When biodegradable microparticles were injected after a heart attack, the size of the heart lesion was reduced by 50 percent and the heart could pump significantly more blood.
“This is the first therapy that specifically targets a key driver of the damage that occurs after a heart attack,” said investigator Daniel Getts, a visiting scholar in microbiology-immunology at Northwestern University Feinberg School of Medicine. “There is no other therapy on the horizon that can do this. It has the potential to transform the way heart attacks and cardiovascular disease are treated.”
The micoparticles work by binding to the damaging cells — inflammatory monocytes — and diverting them to a fatal detour.

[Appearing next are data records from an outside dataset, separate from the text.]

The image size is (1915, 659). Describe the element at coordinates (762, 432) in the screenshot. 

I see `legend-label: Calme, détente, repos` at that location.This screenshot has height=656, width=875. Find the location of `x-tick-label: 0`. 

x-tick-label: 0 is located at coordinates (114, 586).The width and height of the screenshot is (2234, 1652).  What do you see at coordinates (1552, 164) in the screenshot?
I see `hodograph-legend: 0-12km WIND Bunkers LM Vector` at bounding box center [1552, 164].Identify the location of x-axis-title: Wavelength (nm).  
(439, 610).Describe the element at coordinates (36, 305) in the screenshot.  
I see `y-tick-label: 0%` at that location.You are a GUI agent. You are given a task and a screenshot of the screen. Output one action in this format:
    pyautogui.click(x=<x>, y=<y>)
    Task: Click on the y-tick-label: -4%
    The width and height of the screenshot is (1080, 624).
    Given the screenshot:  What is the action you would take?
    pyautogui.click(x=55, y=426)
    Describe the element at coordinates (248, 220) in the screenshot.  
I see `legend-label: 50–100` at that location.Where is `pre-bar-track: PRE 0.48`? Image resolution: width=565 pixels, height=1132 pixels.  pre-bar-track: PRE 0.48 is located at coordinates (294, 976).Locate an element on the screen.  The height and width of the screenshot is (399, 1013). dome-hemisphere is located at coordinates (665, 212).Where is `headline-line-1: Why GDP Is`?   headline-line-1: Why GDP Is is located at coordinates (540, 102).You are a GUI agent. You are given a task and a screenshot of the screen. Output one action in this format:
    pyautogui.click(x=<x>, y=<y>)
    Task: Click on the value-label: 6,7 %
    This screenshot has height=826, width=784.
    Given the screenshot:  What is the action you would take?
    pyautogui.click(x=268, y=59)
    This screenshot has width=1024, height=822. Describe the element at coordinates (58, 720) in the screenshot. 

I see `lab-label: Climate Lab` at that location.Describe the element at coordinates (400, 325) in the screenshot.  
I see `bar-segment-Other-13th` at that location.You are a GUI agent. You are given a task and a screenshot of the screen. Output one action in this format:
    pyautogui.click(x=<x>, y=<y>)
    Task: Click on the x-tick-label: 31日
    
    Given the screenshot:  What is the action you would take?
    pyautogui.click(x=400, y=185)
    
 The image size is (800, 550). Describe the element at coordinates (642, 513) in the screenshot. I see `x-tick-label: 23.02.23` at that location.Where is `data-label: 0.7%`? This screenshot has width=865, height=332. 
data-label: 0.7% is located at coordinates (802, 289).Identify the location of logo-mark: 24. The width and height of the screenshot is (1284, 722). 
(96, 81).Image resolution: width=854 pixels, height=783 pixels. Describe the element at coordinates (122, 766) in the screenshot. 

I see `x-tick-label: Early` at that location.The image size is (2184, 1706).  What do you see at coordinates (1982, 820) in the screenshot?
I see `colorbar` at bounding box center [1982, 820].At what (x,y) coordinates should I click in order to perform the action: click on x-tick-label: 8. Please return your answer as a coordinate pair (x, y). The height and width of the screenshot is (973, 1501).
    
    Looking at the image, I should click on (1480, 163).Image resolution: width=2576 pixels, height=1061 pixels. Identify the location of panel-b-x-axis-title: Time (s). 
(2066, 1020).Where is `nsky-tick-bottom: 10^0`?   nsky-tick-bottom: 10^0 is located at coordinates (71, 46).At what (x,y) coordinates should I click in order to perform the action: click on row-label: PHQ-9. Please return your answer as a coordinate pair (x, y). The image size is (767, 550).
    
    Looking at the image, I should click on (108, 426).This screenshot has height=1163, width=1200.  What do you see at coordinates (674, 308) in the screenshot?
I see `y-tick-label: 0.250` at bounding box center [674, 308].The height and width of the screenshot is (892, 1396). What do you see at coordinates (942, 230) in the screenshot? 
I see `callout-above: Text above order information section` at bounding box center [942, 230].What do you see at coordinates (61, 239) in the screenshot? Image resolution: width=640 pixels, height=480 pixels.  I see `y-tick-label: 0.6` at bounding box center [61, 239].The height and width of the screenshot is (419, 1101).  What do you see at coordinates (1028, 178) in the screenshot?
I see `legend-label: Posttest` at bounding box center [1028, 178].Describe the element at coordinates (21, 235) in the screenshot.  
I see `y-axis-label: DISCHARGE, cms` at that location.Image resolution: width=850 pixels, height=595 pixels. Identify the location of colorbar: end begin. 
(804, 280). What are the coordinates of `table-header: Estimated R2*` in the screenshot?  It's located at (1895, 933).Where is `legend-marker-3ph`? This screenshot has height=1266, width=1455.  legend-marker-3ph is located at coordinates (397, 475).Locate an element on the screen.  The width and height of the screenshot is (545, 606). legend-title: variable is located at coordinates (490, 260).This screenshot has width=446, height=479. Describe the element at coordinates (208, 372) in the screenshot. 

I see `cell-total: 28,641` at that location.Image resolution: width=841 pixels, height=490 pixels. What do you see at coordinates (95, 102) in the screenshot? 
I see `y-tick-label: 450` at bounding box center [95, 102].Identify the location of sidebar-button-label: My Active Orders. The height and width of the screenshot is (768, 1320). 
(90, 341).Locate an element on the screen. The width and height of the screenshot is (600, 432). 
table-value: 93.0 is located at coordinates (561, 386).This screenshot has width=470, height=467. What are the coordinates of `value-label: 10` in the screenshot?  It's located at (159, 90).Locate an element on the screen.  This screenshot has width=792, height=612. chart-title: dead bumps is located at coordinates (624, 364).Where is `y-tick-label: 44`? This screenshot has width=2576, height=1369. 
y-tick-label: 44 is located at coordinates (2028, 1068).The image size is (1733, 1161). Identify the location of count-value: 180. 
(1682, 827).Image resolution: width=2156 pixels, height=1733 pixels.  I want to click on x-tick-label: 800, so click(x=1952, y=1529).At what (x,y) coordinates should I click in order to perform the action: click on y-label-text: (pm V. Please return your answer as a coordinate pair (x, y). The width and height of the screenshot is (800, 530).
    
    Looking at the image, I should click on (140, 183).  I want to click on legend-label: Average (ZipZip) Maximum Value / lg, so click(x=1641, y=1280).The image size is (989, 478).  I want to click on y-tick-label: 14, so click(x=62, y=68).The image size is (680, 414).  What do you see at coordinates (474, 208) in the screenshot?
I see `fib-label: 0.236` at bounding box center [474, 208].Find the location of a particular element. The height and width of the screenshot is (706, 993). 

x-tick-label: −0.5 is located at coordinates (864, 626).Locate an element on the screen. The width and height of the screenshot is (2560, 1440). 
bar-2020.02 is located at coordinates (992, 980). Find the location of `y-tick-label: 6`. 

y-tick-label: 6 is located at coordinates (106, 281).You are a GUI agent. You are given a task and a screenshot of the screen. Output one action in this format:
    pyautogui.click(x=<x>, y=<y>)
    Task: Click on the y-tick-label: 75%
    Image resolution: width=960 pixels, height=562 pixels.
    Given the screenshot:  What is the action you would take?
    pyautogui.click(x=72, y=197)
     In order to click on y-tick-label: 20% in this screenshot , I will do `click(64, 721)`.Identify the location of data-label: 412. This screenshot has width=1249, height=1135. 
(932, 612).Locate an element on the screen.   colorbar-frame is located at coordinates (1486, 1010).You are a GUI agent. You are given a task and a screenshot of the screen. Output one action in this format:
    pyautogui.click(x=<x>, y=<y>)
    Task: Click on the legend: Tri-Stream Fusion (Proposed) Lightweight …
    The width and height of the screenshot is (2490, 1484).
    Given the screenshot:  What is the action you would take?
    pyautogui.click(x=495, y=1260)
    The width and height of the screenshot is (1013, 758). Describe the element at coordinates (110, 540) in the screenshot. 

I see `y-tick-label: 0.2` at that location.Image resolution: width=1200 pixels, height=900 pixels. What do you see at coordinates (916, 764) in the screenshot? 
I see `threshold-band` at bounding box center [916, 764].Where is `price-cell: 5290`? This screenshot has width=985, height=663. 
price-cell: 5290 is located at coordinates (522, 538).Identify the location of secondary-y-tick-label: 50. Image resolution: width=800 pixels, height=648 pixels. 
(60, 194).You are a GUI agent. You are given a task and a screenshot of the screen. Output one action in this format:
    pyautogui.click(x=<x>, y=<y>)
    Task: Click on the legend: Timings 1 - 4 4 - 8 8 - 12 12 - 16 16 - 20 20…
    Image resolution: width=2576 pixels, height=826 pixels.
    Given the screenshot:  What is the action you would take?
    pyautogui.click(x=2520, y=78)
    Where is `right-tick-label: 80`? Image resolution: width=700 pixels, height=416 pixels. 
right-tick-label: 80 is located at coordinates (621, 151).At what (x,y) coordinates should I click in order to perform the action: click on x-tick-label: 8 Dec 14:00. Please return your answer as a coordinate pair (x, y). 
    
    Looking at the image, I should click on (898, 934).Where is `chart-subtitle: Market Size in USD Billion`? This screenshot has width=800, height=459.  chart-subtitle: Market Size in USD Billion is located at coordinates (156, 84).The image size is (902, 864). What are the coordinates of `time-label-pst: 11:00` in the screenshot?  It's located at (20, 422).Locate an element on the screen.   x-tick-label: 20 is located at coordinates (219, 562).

Instead of racing to the heart, the cells head to the spleen and die.
The particles are made of poly (lactic-co-glycolic) acid, a biocompatible and biodegradable substance already approved by the Food and Drug Administration for use in re-absorbable sutures. A microparticle is 500 nanometers, which is 1/200th size of a hair.
The scientists’ study showed the microparticles reduced damage and repaired tissue in many other inflammatory diseases. These include models of West Nile virus, colitis, inflammatory bowel disease, multiple sclerosis, peritonitis and a model that mimics blood flow after a kidney transplant.
“The potential for treating many different diseases is tremendous,” said investigator Stephen Miller, the Judy Gugenheim Research Professor at Feinberg. “In all these disease models, the microparticles stop the flood of inflammatory cells at the site of the tissue damage, so the damage is greatly limited and tissues can regenerate.”
Getts, Miller and Nicholas King, professor of viral immunopathology at the University of Sydney School of Medical Sciences, are corresponding authors on the paper, which will be published January 15 in Science Translational Medicine.